You can then take in the Devastation Trail, an easy half mile stroll where you can see the curious phenomena of Pele’s Hair and Pele’s Tears (Pele is the Volcano Goddess), which are particles of molten material which were spun by the wind to form long strands or cooled and hardened in the shape of tear drops, and the famous tree molds, the remains of the old forest which sat in the way of the lava flow, trees which were engulfed in molten lava which then cooled down and solidified leaving the trees as hollow cylinders.
You then finish up this tour with the Thurston Lava Tube, an otherworldly massive walk-in 500 year old cave sculpted by a river of lava which slowly built solid walls and a ceiling, full of fantastic shapes and colors seeping through the walls, ending with a tropical rainforest at the end. There are indeed other lava tubes you can visit within the park, but this one is the biggest and the one with the most even floor, making it accessible for everyone.
One of the most impressive things to see in the park occurs at the end of the Chain of Craters Road, where the road ends abruptly due to the lava flow which traverses it and produces quite a spectacle, flowing on its way down to the sea, which it meets on the east coast of the island, at the town of Kalapana. This town is not actually part of the park but it’s well worth the trip down there as you get a chance to see the red hot lava flow right into the sea, and subsequently cool down to produce more land for the future. An inimitable spectacle.

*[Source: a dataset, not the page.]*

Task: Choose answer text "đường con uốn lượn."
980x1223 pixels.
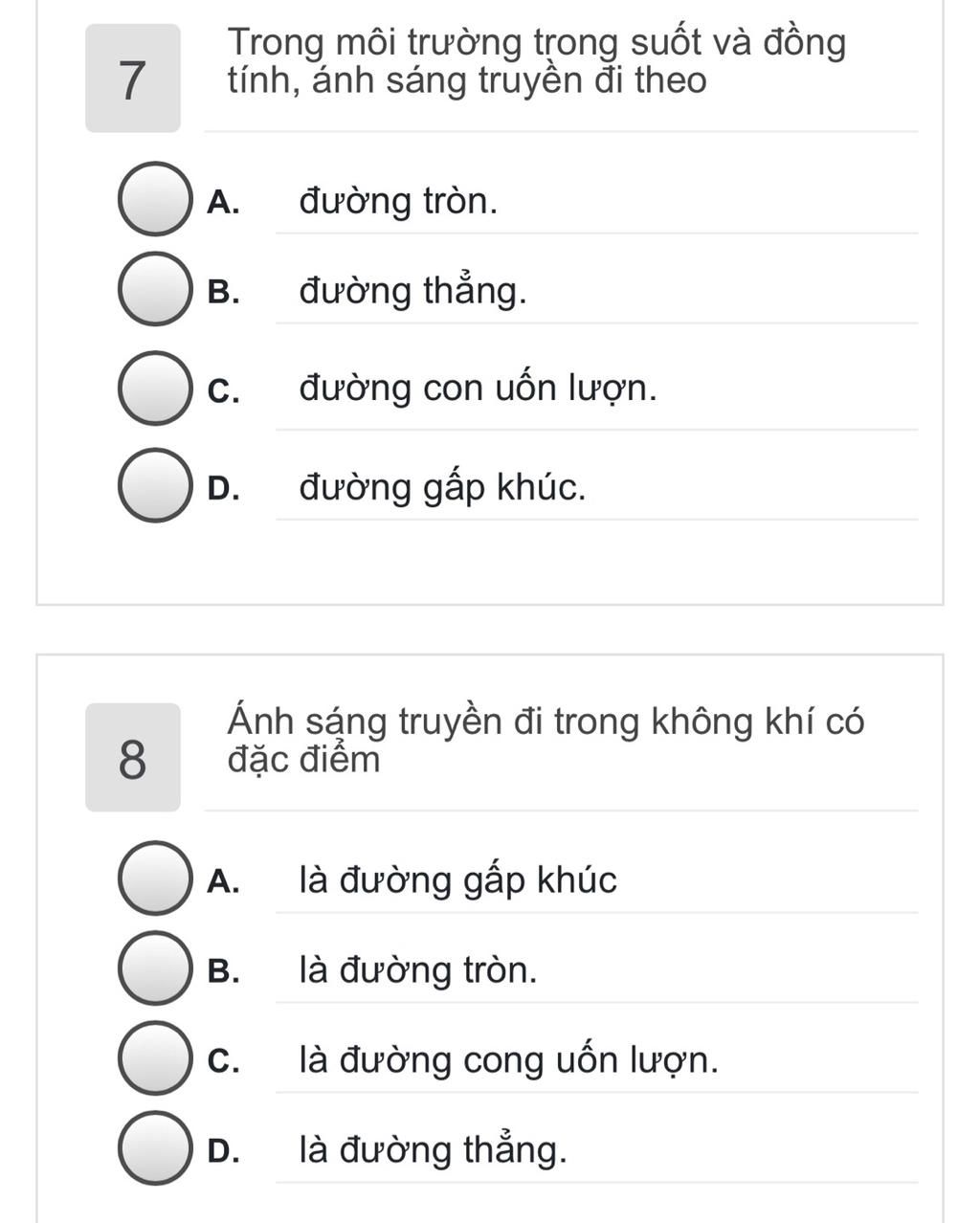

It’s important to remember to take all the provisions you will need with you from yuor Big Island vacation rental home when you visit the park since there are no facilities on site, and the best time to visit is, unfortunately, unpredictable, since the most ideal time is when the volcano is shooting fountains of lava hundreds of feet into the air, and this doesn’t run to a schedule. My advice is if you’re on the island at your Big Island vacation rental home and hear reports of big eruptions, pack your bags and head towards it as quickly as possible, making sure that, if possible, you view it at least for a little while at night when the colors it produces are spectacular.
Hawaii Volcanoes National Park is one of those places which should be on everybody’s ‘to do list before you die’, and if you visit, it will be an experience like no other and one that you will never ever forget.